それからさらに時が過ぎ先日、天龍プロジェクト大阪大会でニコプロ民の方から差し入れをいただきました。紙袋の中にあったのは、パッと見た瞬間はなんだかわからないお弁当でした。テーブルに出して、包装紙を取ると…そこには複数のいか焼きがビッシリが寝そべっておりました。
いか焼きで弁当!? 最初はいか焼きのみと思っていたところ、その下にはご飯も隠れていたのです。いや、本当に弁当だよ、いか焼きがおかずの弁当だよ。
さっそく調査したところ「いか焼きのっけ弁当」なる名称で阪神百貨店梅田本店で販売されているとのこと。しかも人気らしく、数量も限定とのこと。ご足労をおかけしてしまったようです。

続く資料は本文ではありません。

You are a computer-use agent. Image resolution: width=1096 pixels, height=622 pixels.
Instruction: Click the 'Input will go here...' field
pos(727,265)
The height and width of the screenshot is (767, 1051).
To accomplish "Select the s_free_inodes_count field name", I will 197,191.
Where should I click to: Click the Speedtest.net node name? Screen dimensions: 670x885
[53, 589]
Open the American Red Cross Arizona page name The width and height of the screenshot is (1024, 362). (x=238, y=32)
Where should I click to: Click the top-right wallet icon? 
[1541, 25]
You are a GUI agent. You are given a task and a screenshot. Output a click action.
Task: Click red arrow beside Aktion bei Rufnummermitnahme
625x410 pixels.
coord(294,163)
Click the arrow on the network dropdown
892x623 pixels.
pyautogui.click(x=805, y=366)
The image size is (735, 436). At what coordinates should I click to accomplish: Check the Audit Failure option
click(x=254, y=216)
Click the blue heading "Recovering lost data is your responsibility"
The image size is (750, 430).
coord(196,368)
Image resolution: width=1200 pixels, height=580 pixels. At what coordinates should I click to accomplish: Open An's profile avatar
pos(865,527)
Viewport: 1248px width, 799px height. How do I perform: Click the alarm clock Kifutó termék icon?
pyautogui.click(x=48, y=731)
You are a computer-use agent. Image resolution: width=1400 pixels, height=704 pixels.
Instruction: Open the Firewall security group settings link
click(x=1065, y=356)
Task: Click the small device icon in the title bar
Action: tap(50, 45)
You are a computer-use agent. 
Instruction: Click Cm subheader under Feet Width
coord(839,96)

バカ舌なわたくしゆえ、食べている最中は5枚のいか焼きがそれぞれ違う味だと気づきませんでしたが、ソース味、卵入りソース味、ネギ入り醤油味、卵ネギ入り醤油味、卵入りポン酢味が揃い踏みしており、米の方は白飯ではなくひじきの炊き込みご飯でした。これがいい感じでいか焼きとマッチしており、粉物&米であってもなんら違和感なくパクパクといけました。
味的には、ありです。お好み焼きやたこ焼きでなくてもいけます。ただ、炭水化物×炭水化物ゆえ、調子に乗って食べると満腹感がハンパないです。さすがは食い倒れの街ですな。
それでも食い倒れることなくその後の実況業務はこなしましたよ、ええ。で、やはり食べている時に福間さんのことを思い出しました。いか焼きを愛していた福間さんも、さすがにお弁当として売られることは想像していなかっただろうなと。だからこそ、福間さんにも食べていただきたかったなと。